Thursday, November 24, 2011

SAWO episode 5

Pagi ini di hari yang cerah, rumah Pak RT dikerumuni warga. Mereka ingin tahu tentang apa yang terjadi. Seorang ibu-ibu paruh baya yang juga warga desa sawo baru saja datang, tergopoh-gopoh sambil membawa dompet di tangannya, bertanya kepada salah seorang pemuda yang mengerumuni di bagian paling belakang, "Ada apa dik?". "Pak RT dibunuh", jawabnya. Ibu itu tersentak kaget. "Pak RT mati mengenaskan semalam. Mayatnya tergeletak di teras rumahnya", tambah pemuda itu lagi.

Selang beberapa lama, polisi datang, tentu saja dengan Briptu Adam dan Briptu Amru.
"Ternyata Pak RT korban keempatnya", ujar Adam pelan.
"Ya, tapi apa hubungannya antara Pak RT dengan tiga korban sebelumnya?", tanya Amru.
"Aku tak tahu, tapi kita harus segera olah TKP ini"
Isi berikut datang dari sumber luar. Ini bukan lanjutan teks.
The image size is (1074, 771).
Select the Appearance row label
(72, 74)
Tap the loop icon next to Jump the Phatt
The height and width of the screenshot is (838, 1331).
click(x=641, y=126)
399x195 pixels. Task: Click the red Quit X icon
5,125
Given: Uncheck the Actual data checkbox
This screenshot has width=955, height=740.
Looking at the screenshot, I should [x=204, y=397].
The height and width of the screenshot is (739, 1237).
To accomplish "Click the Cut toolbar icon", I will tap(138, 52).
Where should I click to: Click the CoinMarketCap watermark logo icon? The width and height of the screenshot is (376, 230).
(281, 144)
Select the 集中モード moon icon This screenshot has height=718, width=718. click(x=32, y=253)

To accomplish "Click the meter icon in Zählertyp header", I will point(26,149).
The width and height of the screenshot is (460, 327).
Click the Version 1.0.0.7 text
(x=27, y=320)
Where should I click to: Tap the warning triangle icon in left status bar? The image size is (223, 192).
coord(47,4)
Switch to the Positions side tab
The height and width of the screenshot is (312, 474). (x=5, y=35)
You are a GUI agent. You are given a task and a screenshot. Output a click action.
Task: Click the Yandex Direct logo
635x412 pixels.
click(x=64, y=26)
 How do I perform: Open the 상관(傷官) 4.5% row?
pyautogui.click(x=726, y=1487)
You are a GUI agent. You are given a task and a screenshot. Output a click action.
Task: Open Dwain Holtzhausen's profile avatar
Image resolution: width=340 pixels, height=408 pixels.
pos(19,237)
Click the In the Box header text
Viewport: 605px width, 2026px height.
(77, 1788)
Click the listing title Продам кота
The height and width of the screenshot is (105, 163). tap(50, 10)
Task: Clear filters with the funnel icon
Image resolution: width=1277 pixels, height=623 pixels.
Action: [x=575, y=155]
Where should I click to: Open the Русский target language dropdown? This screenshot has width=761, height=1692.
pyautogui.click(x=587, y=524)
Tiba-tiba, salah seorang anggota polisi mengabarkan kepada Adam bahwa masih ada korban hidup di dalam. Adam dan Amru lalu bergegas. Ternyata orang yang dimaksud adalah Budi, sopir pribadinya. Dia terikat di dalam lemari dalam kondisi tak sadarkan diri dan lemas. Dia lalu dibawa untuk mendapatkan perawatan intensif dan untuk dimintai keterangan setelah ia sadar.

                          ***

Butuh beberapa jam sampai Budi benar-benar siuman. Ia lalu dibawa ke ruang intograsi.

"Siapa namamu?"
"Saya Budi pak, saya sopir pribadinya Pak Pur, sudah hampir satu tahun"
"Ohh, apa yang kamu ingat tentang kejadian semalam"
"Begini pak, yang saya ingat semalam 2 orang berjubah hitam masuk ke rumah ini. Yang satu langsung membunuh Pak Pur dan yang satu memukul saya dari belakang. Lalu saya diikat dan salah satu dari mereka mengatakan sesuatu kepada saya"
"Apa?"
"Kurang lebih dia mengatakan kalau Pak Pur tidak mati karena dia tapi karena dosa dia sendiri"

Adam makin penasaran.
"Ada lagi?"
"hmm, oh iya saya ingat, dia juga mengatakan jika ..."
"Jika apa?"
"Jika briptu Adam datang, kau harus menemuinya di pinggir desa sawo, disana ada hutan kecil dan di tengah hutan ada rumah. Dia menyuruh yang anamnya Adam ke sana"
"Laki-laki atau perempuan?"
"Perempuan, namun yang satu nampaknya laki-laki"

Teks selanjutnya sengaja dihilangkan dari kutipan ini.